SUPPLIED PASSAGE:
Segment Open
Forewing pale bluish grey, with dark grey or blackish shadings and suffusion; veins finely black; a slender black line in and below base of cell; inner and outer lines double, dentate; submarginal line whitish, waved and dentate, preceded by a blackish shade containing black dentate marks; orbicular stigma double, formed of 2 round grey spots placed obliquely, the inner one often absent; reniform large, white and black; hindwing dirty grey, darker along termen; a dark grey cell spot; ab. cinerascens Stgr. is more uniformly grey, the markings not bright and conspicuous; ab. pallida Tutt is a very pale form from Cannock Chase, Britain; ab. obscura Lutzau is suffused with dark. Larva purplish brown; dorsal line blue grey, with darker edges; spiracular line broad, pale yellow, with fine black upper edge. The wingspan is 45–51 mm.
Segment Closed
COLLECTED DATA:
Segment Open
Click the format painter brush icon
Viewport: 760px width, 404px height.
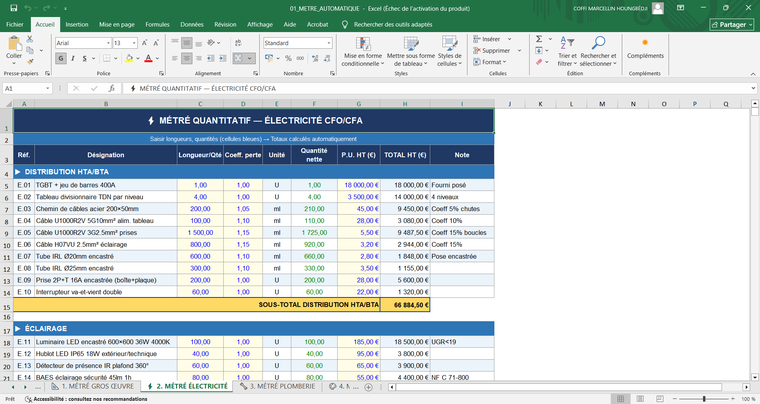[x=30, y=62]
Segment Closed
WHAT YOU WILL DO: Pick up the moth description after its final sentence and carry it on. The data here stands apart from the moth description.

EXPECTED OUTPUT:
==Biology==
Adults are on wing from August to September or early October and are attracted to sugar and occasionally to light. There is one generation per year.

The larvae feed on Myrica gale, Ribes uva-crispa, Sorbus aucuparia, Amelanchier confusa, Calluna, Vaccinium species (including Vaccinium myrtillus and Vaccinium uliginosum), Andromeda polifolia, Ledum palustre and Pedicularis palustris.